When Do You Harvest Prickly Pear Fruit?
Prickly pear fruit is found in warm regions of North America but even northern denizens can get a taste of this unique fruit in specialty markets. Prickly pear fruit is a traditional food of the indigenous population of arid, warm regions. The chubby little fruits are excellent eaten raw, stewed, canned or prepared into preserves but first you have to have a plant for picking prickly pear fruit. Harvesting isn’t difficult, but you need to take some precautions to protect yourself from the long spines and even more insidious glochids.
August is when the fat cactus pads of the prickly pear are adorned with ruby red fruits. Most expert gatherers recommend picking prickly pear fruit with a deep ruby color and no green remaining. These fruits will be sweetest and juiciest with the best flavor and will also remove easily.
You should have long sleeves and thick leather gloves to protect yourself from the spines. The tiny, almost invisible glochids are the more dangerous than the large spines. A single brush against the fruit and you may get hundreds of invisible, fine spines imbedded in your skin. Bring along some duct tape just in case this happens. Use it to remove the spines and save yourself a lot of time and irritation.
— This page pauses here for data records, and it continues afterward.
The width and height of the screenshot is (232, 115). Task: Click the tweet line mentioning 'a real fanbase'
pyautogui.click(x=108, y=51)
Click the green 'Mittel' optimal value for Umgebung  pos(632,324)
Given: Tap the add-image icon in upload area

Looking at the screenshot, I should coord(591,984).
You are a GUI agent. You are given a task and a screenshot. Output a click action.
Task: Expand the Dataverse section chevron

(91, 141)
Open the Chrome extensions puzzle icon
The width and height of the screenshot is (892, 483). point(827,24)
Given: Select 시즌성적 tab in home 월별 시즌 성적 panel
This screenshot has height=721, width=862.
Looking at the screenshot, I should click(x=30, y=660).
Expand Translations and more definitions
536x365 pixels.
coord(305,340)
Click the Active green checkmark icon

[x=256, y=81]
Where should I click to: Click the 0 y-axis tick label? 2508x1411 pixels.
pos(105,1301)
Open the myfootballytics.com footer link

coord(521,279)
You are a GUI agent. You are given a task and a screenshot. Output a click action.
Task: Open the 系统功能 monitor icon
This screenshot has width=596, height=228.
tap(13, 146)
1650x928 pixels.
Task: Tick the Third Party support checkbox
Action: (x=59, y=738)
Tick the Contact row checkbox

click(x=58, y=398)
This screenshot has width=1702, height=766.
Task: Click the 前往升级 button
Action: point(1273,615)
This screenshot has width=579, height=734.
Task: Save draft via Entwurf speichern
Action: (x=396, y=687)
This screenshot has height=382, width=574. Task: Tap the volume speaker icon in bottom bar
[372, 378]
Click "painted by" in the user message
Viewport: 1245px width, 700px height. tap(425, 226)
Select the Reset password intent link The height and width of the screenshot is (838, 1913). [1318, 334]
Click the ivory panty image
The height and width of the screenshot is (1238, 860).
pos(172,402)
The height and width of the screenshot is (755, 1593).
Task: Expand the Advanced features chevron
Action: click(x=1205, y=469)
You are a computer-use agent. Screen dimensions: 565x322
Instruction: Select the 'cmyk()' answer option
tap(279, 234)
There are a couple of schools of thought on the method used for harvesting prickly pear fruit. Most foragers use a pair of tongs or something similar to simply twist off the fruits. Ripe fruit should twist off easily.
Alternatively, it has been suggested that a small butane burner with a wand is the best method. Use the tool to scorch off the pear’s thorns and glochlids. Using a burner makes harvesting prickly pear fruit less fraught with peril, as the lack of spines renders the fruit safe to grab.
Always leave a few fruit for wild animals and birds. Place fruit in a basket or bag but try not to layer them too much, crushing the bottom fruit.
Prickly Pear Fruit Harvest Storage
Fruits will store in refrigeration for a couple of days but they are best used fresh. Store in a single layer of your crisper. If you have a bumper crop, you may choose to store them in the freezer. This will break down the fruit but it is still useful to make juice or a preserves. Frozen fruit can be mashed and strained to remove any seeds, skin and stray thorns. The juice will go bad in just a few days so should be used immediately or refrozen.
Common uses for a good prickly pear fruit harvest might be as a syrup in desserts, fermented into a delicious vinegar, or even in a tea. The juice also adds interest to many common alcoholic concoctions and enhances meats as a salsa or chutney.